El surrealismo, al que anduvo mezclado en sus años mejores, aunque sin integrarse de lleno en el movimiento (en todo caso, fue el suyo un surrealismo heterodoxo, muy personal), fue fuente de inspiración de gran parte de su obra, de la más auténtica sin duda. Así esa serie de excelentes exploraciones del mundo onírico que son La persistencia de la memoria (1931), La metamorfosis de Narciso (1936), El hombre invisible (1929-33, inconclusa). Ese espíritu es el que preside la elaboración del filme El perro andaluz, fruto de su colaboración con Buñuel. También su labor de ilustrador, singularmente la que hizo para Los cantos de Maldoror, de Lautreamont, con la que consiguió una pequeña obra maestra.
Se extinguió en el castillo de Púbol, recorrido por los fantasmas, en un último y barroco ritual, ya sin Gala, sin apenas conexión con el mundo, solo con sus sueños, sus delirios, de los que estuvo llena su vida; lo más real, quizá lo único real que le acompañó siempre, además de su instinto crematístico, porque este catalán, hijo de notario, no estuvo poseído por el seny mediterráneo, sino por una avidez dineraria característica, consustancial a su vida de artista empujado por una exhibicionista y lúcida necesidad de poner sus pinceles al servicio de esa paranoia genial, de llenar con su nombre y sus extravagantes ocurrencias los diarios de gran tirada, de manipular narcisistamente la realidad, hasta lograr plasmar esas alquimias del sentimiento concebidas según el canon del surrealismo, como el lenguaje absoluto.
Su lirismo automático, su liberación de todas sus represiones, sus instintos, sus imaginerías de exaltado barroquismo, le empujaron a teorizar sobre la poesía y el lirismo como elementos de su pintura.
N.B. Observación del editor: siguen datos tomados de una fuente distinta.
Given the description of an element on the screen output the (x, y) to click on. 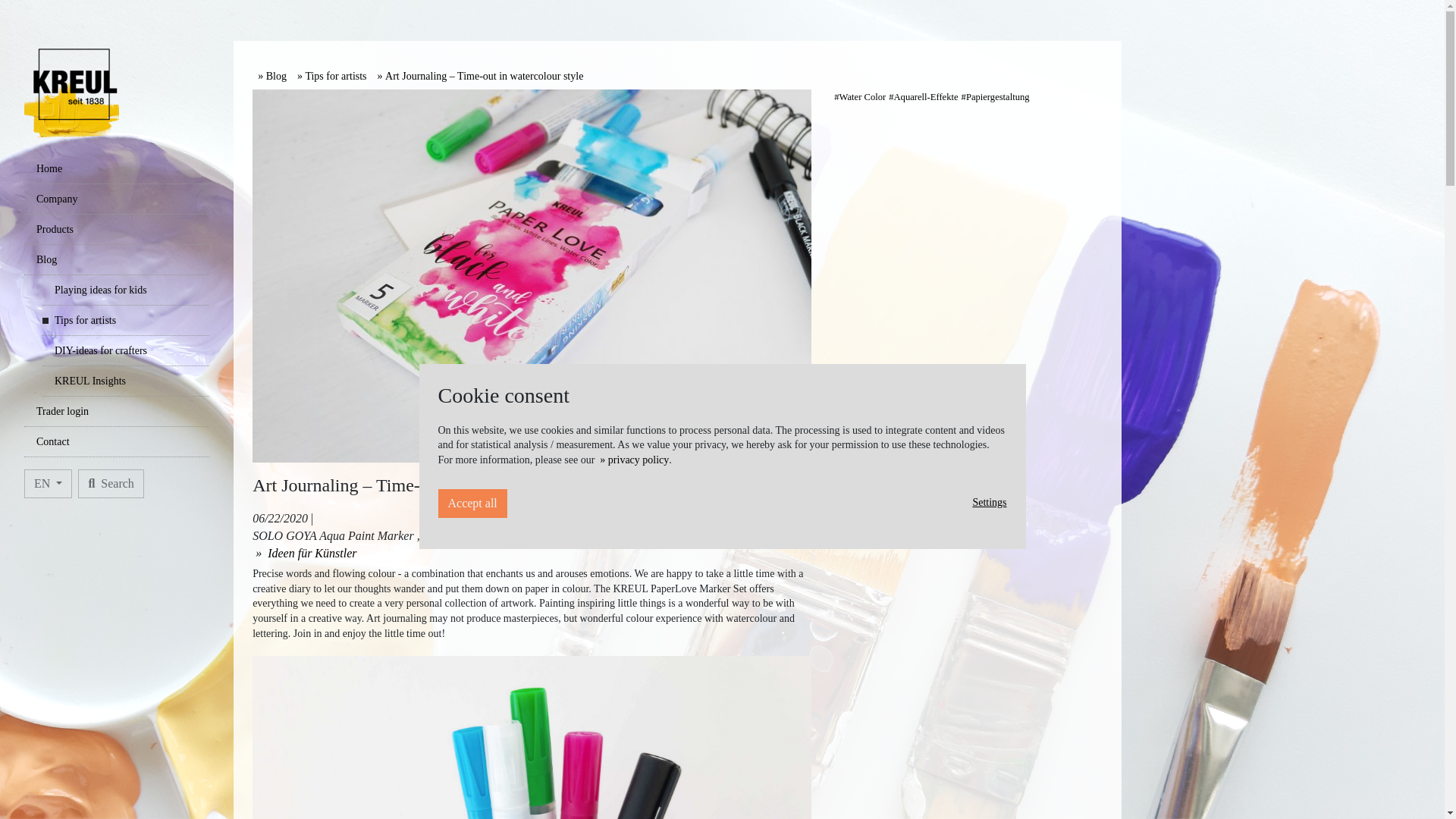
Contact (116, 441)
Trader login (116, 411)
Tips for artists (331, 75)
KREUL Insights (125, 381)
Blog (116, 259)
Available Languages (47, 483)
Products (116, 229)
Tips for artists (125, 320)
Blog (271, 75)
Given the description of an element on the screen output the (x, y) to click on. 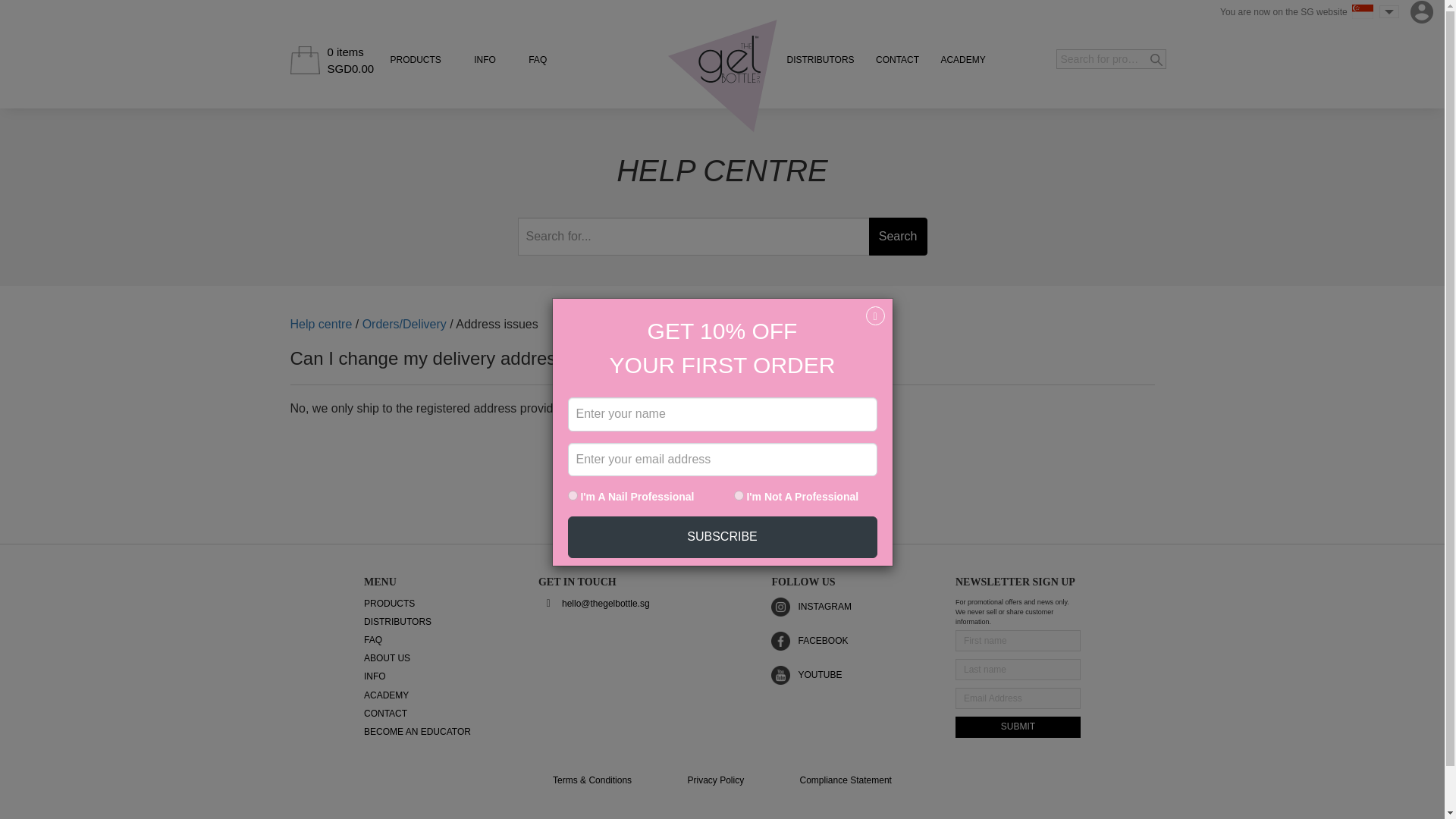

Había descubierto que la pintura se podía permitir todas las audacias, no tenía límite; por ello, desde su experiencia, pudo escribir eso tan literario de que «la poesía está en manos de los pintores».
Su obra importante, medular, es la producida entre los años 1929 y 1939, años de plenitud, de búsqueda frenética, de teorización de la paranoia-crítica. Esa vasta colección de imágenes creadas a impulso de una fuerte presión psíquica, de frenesí onírico. En años posteriores sigue otros rumbos, se embebe en la contemplación del Renacimiento, en la imitación de los genios de Florencia y de Roma, en un academicismo sin salida. Luego sucede el manierismo, el adocenamiento, la magnificación histriónica de sí mismo, su falsa apoteosis de genio trunco. Grandeza y servidumbre del pintor que pasó por la historia, que deja a posteri una obra desparramada por las grandes pinacotecas del mundo, un Museo, que se disputan las instituciones por lo que tiene de grandioso y piramidal, donde se exhiben los lienzos de este excelente colorista, de pincelada diáfana y segura, maestro del dibujo, ávido de fama y dólares, que llegó aún más lejos con el deseo que con la obra, esa obra que pintó con aquel «su corazón astronómico y tierno», como dijo Federico García Lorca.